BEGIN

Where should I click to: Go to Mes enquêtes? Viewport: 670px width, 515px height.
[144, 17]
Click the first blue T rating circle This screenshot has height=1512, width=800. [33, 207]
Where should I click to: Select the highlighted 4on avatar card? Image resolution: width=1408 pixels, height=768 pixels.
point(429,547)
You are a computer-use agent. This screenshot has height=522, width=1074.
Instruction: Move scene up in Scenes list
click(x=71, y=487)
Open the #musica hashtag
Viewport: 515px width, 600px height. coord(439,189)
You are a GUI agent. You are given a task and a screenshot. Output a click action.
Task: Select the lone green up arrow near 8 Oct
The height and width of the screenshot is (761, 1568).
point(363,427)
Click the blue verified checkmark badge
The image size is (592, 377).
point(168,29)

END

WHAT IS EXPECTED |
Go through the entries above and copy each line holding the string "This".

EXERCISE SOLUTION |
Click the first blue T rating circle This screenshot has height=1512, width=800. [33, 207]
You are a computer-use agent. This screenshot has height=522, width=1074.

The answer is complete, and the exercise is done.